Platelet Activating Factor (PAF)-induced human platelet aggregation in citrated plasma is accompanied by activation of the cyclo-oxygenase pathway and release of intracellular constituents including Adenosine-5′-diphosphate (ADP). Inhibition of the cyclo-oxygenase pathway by aspirin prevented the amplification of primary platelet aggregation induced by threshold concentrations of PAF. Removal of ADP by enzymatic systems had little or no effect on PAF-induced full aggregation, but reversed the aggregating effect of PAF (at 10 times threshold concentrations) on 'aspirinated' platelets. Aspirin also prevented the synergism between PAF and ADP when subthreshold concentrations of both compounds were combined. Similar results were obtained in heparinized platelet-rich plasma.
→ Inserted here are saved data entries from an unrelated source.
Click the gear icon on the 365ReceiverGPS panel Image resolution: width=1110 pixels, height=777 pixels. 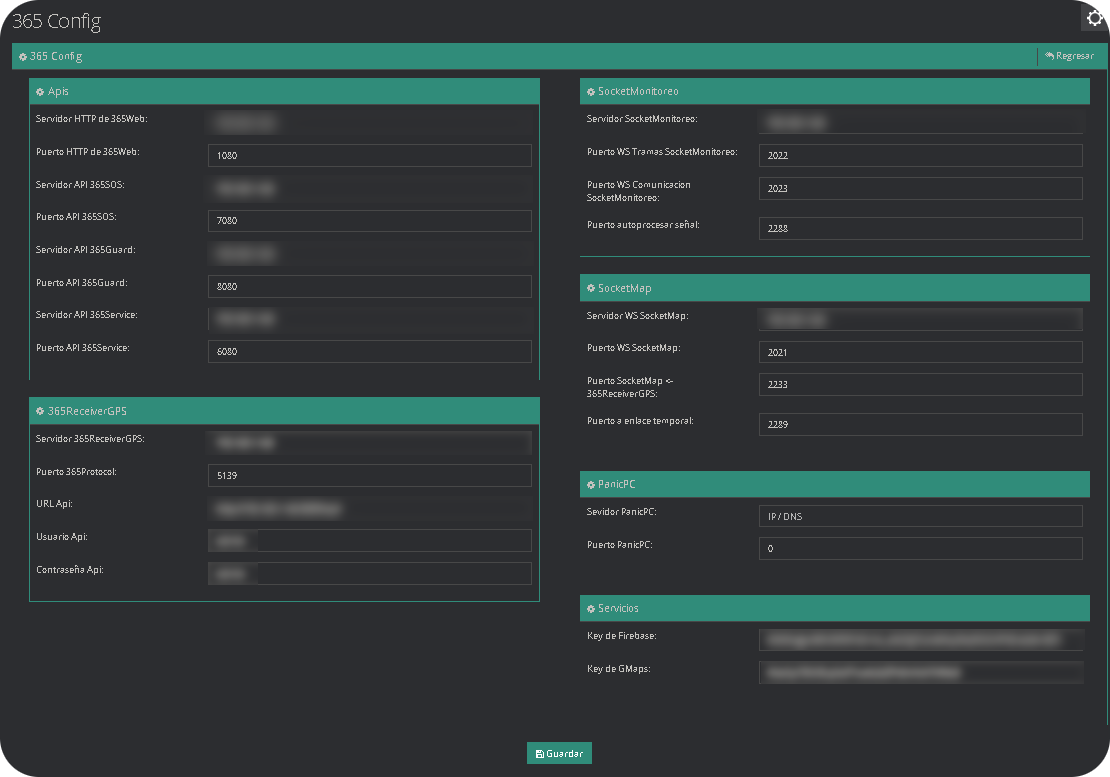click(x=40, y=410)

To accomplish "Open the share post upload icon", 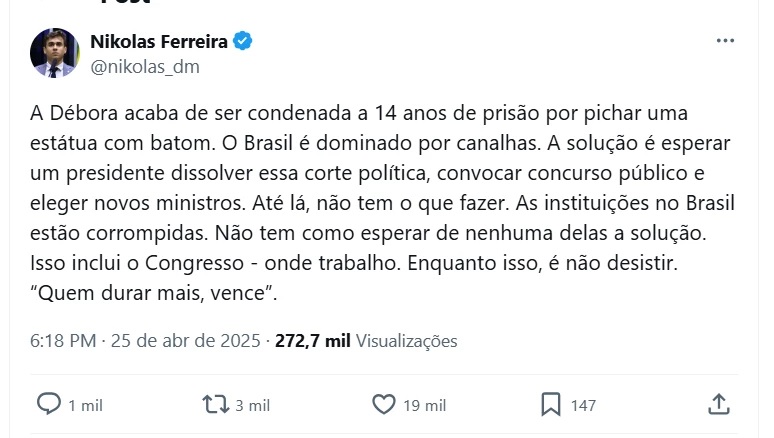I will click(718, 404).
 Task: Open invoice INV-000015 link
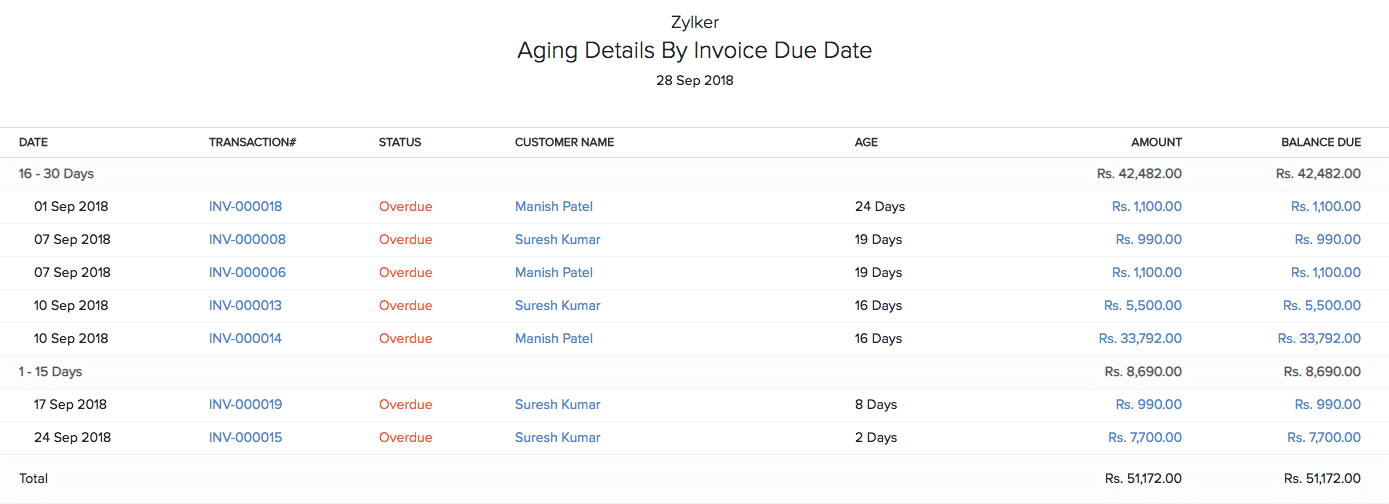pos(245,438)
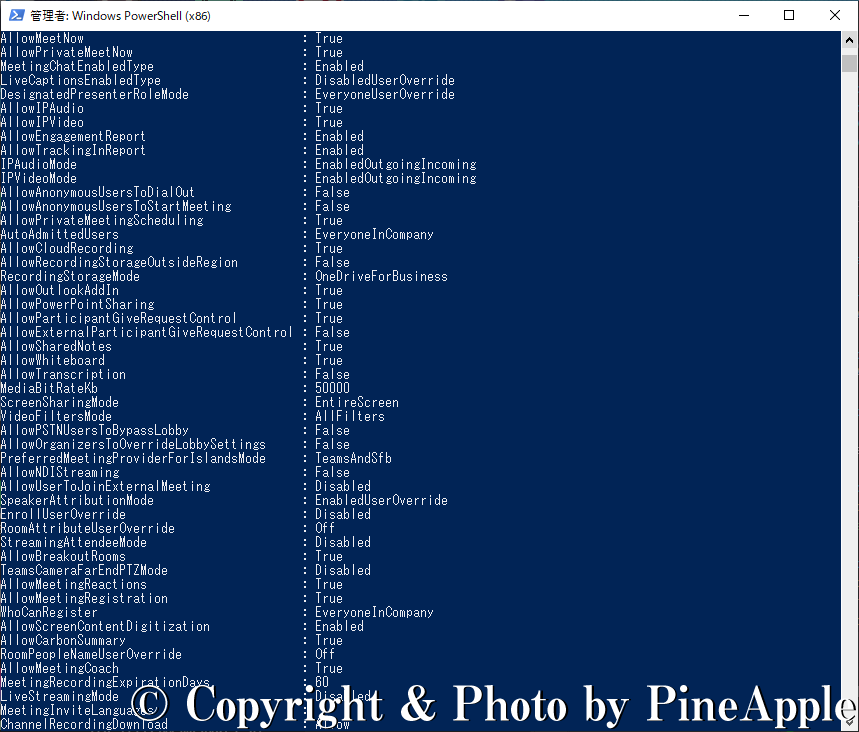Image resolution: width=859 pixels, height=732 pixels.
Task: Click the MediaBitRateKb value 50000
Action: (332, 388)
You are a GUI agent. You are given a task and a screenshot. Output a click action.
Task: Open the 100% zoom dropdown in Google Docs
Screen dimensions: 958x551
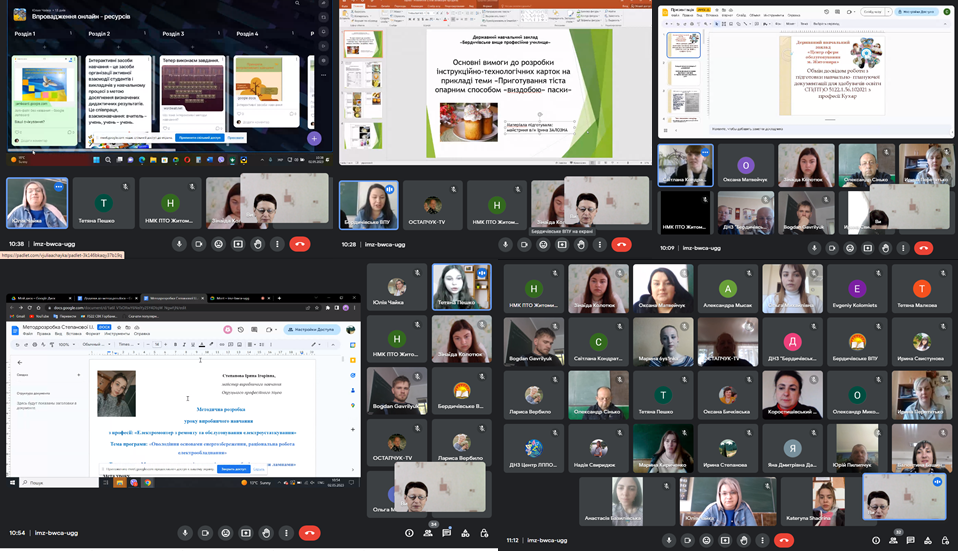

Thus, ADP may amplify the primary response to PAF but its role is modulated by the availability of the cyclo-oxygenase pathway products.

Original language	English
Pages (from-to)	506-511
Number of pages	6
Journal	Agents and Actions
Volume	17
Issue number	5-6
DOIs	https://doi.org/10.1007/BF01965522
Publication status	Published - Mar 1986

ASJC Scopus subject areas

Toxicology
Pharmacology (medical)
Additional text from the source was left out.